'Flamingo & Decatur': Former Poker Pro's Play About Vegas Cardplayers Runs in Chicago Theater

6 years ago
'Flamingo & Decatur': Former Poker Pro's Play About Vegas Cardplayers Runs in Chicago Theater
09:30
19 Jan

“Flamingo & Decatur”, a play written by former poker pro Todd Taylor debuted in the Theater Whit in Chicago on January 4th and runs until February 18th.

This black comedy, named after an intersection in Las Vegas where Flamingo Rd. and S Decatur Blv. meet, depicts the life of professional gamblers in Sin City during the 2008 housing crisis.
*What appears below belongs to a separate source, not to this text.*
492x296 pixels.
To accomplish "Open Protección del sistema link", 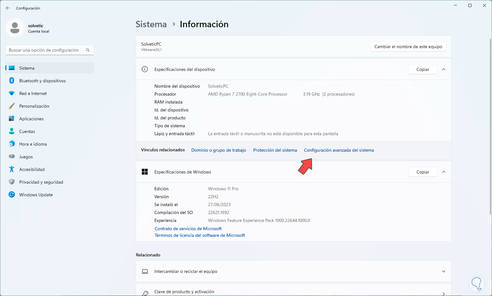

The writer of the play, Todd Taylor had a lot of first-hand experience to draw inspiration from, since he himself was a professional cardplayer in Vegas at the time. Taylor amassed 5 cashes from the WSOP for a total of $26,107 during his career on the felt - the latest coming from the last World Series, a 766th place finish from the $1,500 NLHE Millionaire Maker which paid him $2,659.

The former poker pro teamed up with director Kevin Christopher Fox and the Block St Theater Company to put on his play on the stage of Theater Whit in Chicago. 


The story is about two poker players in Las Vegas, Jackson (played by Jason M. Shipman) and Ben (Drew Johnson) who decide to claim one the foreclosed houses for themselves during the 2008 mortgage bubble burst, moving in without the knowledge of the bank who seized the property. When their neighbor, Simon finds out about their shenanigans, he blackmails them, threatening to report them to the police if they don’t pay him $500 a month and mow his lawn. In a turn of events, the author decides to mess with the timeline of recent American poker history and have one of his character’s funds frozen by the Department of Justice on an online poker site - a clear allusion the 2011 Black Friday events, despite the story taking place in 2008. 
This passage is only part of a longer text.